» Exercise instructions: The response must contain every line of the records that follow, duplicated exactly.

Dataset entries
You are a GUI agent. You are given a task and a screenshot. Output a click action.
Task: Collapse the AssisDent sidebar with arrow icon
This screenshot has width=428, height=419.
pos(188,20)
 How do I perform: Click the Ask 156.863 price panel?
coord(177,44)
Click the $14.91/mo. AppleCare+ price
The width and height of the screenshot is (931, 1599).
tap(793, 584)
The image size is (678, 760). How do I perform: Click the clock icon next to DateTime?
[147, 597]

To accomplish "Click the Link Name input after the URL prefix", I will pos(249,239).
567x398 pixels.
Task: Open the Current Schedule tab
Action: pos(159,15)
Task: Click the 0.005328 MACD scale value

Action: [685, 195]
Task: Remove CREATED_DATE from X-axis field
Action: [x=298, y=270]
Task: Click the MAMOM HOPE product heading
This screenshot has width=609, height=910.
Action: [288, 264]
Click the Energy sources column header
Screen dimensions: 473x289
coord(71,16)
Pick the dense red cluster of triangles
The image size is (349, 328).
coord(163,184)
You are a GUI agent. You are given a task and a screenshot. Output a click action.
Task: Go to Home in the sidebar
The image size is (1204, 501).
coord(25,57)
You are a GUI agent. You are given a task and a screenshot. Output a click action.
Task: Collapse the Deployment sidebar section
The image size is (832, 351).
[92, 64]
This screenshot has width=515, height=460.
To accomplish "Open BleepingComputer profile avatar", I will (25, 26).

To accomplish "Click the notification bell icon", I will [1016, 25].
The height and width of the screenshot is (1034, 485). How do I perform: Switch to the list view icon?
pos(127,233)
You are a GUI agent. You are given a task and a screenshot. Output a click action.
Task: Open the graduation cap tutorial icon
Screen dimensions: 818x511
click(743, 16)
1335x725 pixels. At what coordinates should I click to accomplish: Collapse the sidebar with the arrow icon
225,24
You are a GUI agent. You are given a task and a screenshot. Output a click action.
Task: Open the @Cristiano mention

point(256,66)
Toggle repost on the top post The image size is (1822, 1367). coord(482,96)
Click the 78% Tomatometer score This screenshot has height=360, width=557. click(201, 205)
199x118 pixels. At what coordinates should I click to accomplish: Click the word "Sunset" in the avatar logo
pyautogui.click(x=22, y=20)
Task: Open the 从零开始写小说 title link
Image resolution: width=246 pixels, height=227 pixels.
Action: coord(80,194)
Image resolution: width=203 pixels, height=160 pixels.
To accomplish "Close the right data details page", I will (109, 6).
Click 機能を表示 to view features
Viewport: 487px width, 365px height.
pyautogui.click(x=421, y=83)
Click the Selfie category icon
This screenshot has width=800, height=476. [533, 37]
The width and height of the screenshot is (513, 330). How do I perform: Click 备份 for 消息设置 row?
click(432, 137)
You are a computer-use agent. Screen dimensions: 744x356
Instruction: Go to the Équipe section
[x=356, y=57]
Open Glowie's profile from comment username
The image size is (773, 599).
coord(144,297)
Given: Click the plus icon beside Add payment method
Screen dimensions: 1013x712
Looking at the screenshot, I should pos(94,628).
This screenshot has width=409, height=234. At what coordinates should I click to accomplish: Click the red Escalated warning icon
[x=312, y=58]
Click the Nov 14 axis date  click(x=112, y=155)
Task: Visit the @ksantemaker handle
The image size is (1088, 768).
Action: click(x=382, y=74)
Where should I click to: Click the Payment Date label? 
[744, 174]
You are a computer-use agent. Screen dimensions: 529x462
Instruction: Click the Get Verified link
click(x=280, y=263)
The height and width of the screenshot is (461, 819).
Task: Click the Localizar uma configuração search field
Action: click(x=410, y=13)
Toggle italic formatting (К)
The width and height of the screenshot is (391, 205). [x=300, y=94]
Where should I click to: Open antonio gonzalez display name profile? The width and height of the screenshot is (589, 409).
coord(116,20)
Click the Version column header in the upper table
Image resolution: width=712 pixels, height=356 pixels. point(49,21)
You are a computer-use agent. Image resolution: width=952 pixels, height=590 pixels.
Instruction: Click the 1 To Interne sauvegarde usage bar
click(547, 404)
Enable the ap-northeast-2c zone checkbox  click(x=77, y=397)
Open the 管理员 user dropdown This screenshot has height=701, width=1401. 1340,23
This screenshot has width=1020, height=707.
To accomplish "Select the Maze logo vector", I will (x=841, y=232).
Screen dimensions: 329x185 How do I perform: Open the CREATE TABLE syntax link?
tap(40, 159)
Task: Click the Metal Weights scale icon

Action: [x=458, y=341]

» Written solution:
You are a GUI agent. You are given a task and a screenshot. Output a click action.
Task: Collapse the AssisDent sidebar with arrow icon
This screenshot has width=428, height=419.
pos(188,20)
 How do I perform: Click the Ask 156.863 price panel?
coord(177,44)
Click the $14.91/mo. AppleCare+ price
The width and height of the screenshot is (931, 1599).
tap(793, 584)
The image size is (678, 760). How do I perform: Click the clock icon next to DateTime?
[147, 597]

To accomplish "Click the Link Name input after the URL prefix", I will pos(249,239).
567x398 pixels.
Task: Open the Current Schedule tab
Action: pos(159,15)
Task: Click the 0.005328 MACD scale value

Action: [685, 195]
Task: Remove CREATED_DATE from X-axis field
Action: [x=298, y=270]
Task: Click the MAMOM HOPE product heading
This screenshot has width=609, height=910.
Action: [288, 264]
Click the Energy sources column header
Screen dimensions: 473x289
coord(71,16)
Pick the dense red cluster of triangles
The image size is (349, 328).
coord(163,184)
You are a GUI agent. You are given a task and a screenshot. Output a click action.
Task: Go to Home in the sidebar
The image size is (1204, 501).
coord(25,57)
You are a GUI agent. You are given a task and a screenshot. Output a click action.
Task: Collapse the Deployment sidebar section
The image size is (832, 351).
[92, 64]
This screenshot has width=515, height=460.
To accomplish "Open BleepingComputer profile avatar", I will (25, 26).

To accomplish "Click the notification bell icon", I will [1016, 25].
The height and width of the screenshot is (1034, 485). How do I perform: Switch to the list view icon?
pos(127,233)
You are a GUI agent. You are given a task and a screenshot. Output a click action.
Task: Open the graduation cap tutorial icon
Screen dimensions: 818x511
click(743, 16)
1335x725 pixels. At what coordinates should I click to accomplish: Collapse the sidebar with the arrow icon
225,24
You are a GUI agent. You are given a task and a screenshot. Output a click action.
Task: Open the @Cristiano mention

point(256,66)
Toggle repost on the top post The image size is (1822, 1367). coord(482,96)
Click the 78% Tomatometer score This screenshot has height=360, width=557. click(201, 205)
199x118 pixels. At what coordinates should I click to accomplish: Click the word "Sunset" in the avatar logo
pyautogui.click(x=22, y=20)
Task: Open the 从零开始写小说 title link
Image resolution: width=246 pixels, height=227 pixels.
Action: coord(80,194)
Image resolution: width=203 pixels, height=160 pixels.
To accomplish "Close the right data details page", I will (109, 6).
Click 機能を表示 to view features
Viewport: 487px width, 365px height.
pyautogui.click(x=421, y=83)
Click the Selfie category icon
This screenshot has width=800, height=476. [533, 37]
The width and height of the screenshot is (513, 330). How do I perform: Click 备份 for 消息设置 row?
click(432, 137)
You are a computer-use agent. Screen dimensions: 744x356
Instruction: Go to the Équipe section
[x=356, y=57]
Open Glowie's profile from comment username
The image size is (773, 599).
coord(144,297)
Given: Click the plus icon beside Add payment method
Screen dimensions: 1013x712
Looking at the screenshot, I should pos(94,628).
This screenshot has width=409, height=234. At what coordinates should I click to accomplish: Click the red Escalated warning icon
[x=312, y=58]
Click the Nov 14 axis date  click(x=112, y=155)
Task: Visit the @ksantemaker handle
The image size is (1088, 768).
Action: click(x=382, y=74)
Where should I click to: Click the Payment Date label? 
[744, 174]
You are a computer-use agent. Screen dimensions: 529x462
Instruction: Click the Get Verified link
click(x=280, y=263)
The height and width of the screenshot is (461, 819).
Task: Click the Localizar uma configuração search field
Action: click(x=410, y=13)
Toggle italic formatting (К)
The width and height of the screenshot is (391, 205). [x=300, y=94]
Where should I click to: Open antonio gonzalez display name profile? The width and height of the screenshot is (589, 409).
coord(116,20)
Click the Version column header in the upper table
Image resolution: width=712 pixels, height=356 pixels. point(49,21)
You are a computer-use agent. Image resolution: width=952 pixels, height=590 pixels.
Instruction: Click the 1 To Interne sauvegarde usage bar
click(547, 404)
Enable the ap-northeast-2c zone checkbox  click(x=77, y=397)
Open the 管理员 user dropdown This screenshot has height=701, width=1401. 1340,23
This screenshot has width=1020, height=707.
To accomplish "Select the Maze logo vector", I will (x=841, y=232).
Screen dimensions: 329x185 How do I perform: Open the CREATE TABLE syntax link?
tap(40, 159)
Task: Click the Metal Weights scale icon

Action: [x=458, y=341]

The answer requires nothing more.